Shares of LG Electronics India surged over 50% on debut, making the home-appliance maker’s market capitalization cross $13 billion, surpassing that of its South Korean parent LG Electronics Inc., which stands at around $9.4 billion. This makes the Indian subsidiary nearly 40% more valuable than its global parent on listing day itself.
Investor enthusiasm was evident from the start, as the stock opened strong and touched an intra-day high of ₹1,749 on the NSE, compared with its issue price of ₹1,140. The strong debut also makes it the best first-day gain for an IPO raising at least ₹10,000 crore since Coal India’s 40% surge in 2010.
Notably, while peers like Maruti Suzuki and ITC took years to surpass their parent companies’ market capitalization, LG Electronics India achieved the milestone on day one.

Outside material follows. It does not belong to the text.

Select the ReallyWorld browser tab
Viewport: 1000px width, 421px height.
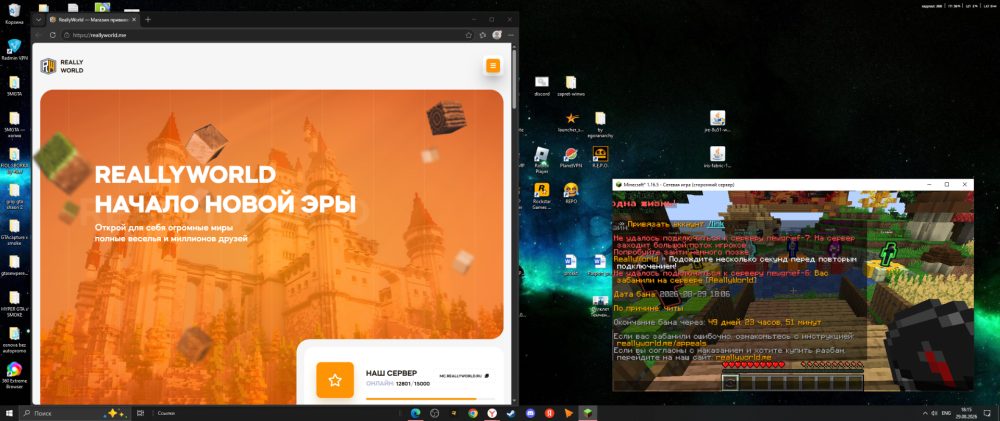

Indian subsidiaries of global multinationals often trade at a premium, and LG Electronics India is no exception — with the stock priced at roughly 43 times one-year forward earnings, compared to its parent’s 8.4 times, according to Bloomberg data.
For the 12 months ending June 2025, LG Electronics Inc. reported a net profit of $476 million on $63.2 billion in revenue, with an EBITDA margin of 7.2%. By comparison, LG Electronics India earned a net profit of $248 million on $2.75 billion in revenue in FY25, reflecting higher profitability and strong investor confidence in India’s growing consumer market.